Pharmacists for example can play an important role in the last stage of life of many Australians, in being able to appropriately and sensitively refer people to Violet’s services, according to The Violet Initiative.

According to social entrepreneur and Violet CEO, Melissa Reader, caregivers are often the key influencers and decision makers – those able to drive critical conversations, and advocate for a plan that marries their loved one’s desires, with the reality of their situation.

“Often caregivers and family members of those in the last stage of life feel uncertain, unprepared, and unsupported in respecting the wishes of the dying.

“By positively impacting the last stage of life, Violet’s early intervention system enables people to build resilience, reduce regret, be better prepared to die well, and also helps those in the last stage of life, and their loved ones, to best maximise, and enjoy, their time together,” says Ms Reader.

“A “good” last stage of life would involve many more Australians having more compassionate and dignified deaths, with their preferences aligned with their experiences. Families and their caregivers would be offered relief, feel more resilient while going through this difficult experience, and in turn, would be able to return to life and work more fully.”

Violet’s core services include:

  1. The Violet Guided Support Program – comprising multi-session, structured, peer-to-peer conversations by fully trained Violet Guides, focusing on acceptance, planning and communication;
  2. Violet Academy – workforce training designed to build capacity and willingness for effective, end of life conversations with family, building resilience and easing the emotional burden on staff, and encourage referral to Violet’s Guided Support Programs; and
  3. Violet Resources – a resource-rich digital library designed to support people, and their families, with navigating the last stage of life.
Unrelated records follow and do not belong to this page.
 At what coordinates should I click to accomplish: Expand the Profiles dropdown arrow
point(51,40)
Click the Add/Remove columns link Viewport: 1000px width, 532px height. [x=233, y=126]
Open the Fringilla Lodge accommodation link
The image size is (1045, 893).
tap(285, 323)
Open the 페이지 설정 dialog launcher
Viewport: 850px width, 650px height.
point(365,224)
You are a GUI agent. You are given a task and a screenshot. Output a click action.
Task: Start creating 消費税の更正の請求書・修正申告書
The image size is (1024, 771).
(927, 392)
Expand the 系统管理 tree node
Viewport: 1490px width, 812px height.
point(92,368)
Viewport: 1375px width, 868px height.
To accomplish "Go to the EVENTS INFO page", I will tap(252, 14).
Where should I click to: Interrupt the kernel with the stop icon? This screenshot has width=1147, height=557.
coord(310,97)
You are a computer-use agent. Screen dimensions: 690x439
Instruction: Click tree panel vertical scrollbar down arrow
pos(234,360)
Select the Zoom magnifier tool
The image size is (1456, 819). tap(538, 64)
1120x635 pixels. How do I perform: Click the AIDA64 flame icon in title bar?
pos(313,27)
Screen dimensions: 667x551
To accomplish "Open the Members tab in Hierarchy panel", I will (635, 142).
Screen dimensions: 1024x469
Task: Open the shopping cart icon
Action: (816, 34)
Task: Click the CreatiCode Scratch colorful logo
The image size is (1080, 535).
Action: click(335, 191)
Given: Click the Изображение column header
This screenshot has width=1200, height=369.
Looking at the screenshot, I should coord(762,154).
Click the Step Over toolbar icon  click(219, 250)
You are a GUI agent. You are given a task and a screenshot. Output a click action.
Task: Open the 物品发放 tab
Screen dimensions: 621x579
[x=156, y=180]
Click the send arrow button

“Violet aims to facilitate, and equip all businesses and relevant parts of the health care and aged care systems to have open and honest conversations around the last stage of life. Being capable of having those sensitive and pertinent conversations in an informed, willing and timely way, and importantly, referring families and caregivers to Violet as part of that conversation, will be a profound step towards improving the last stage of life experience across the community,” says Ms Reader.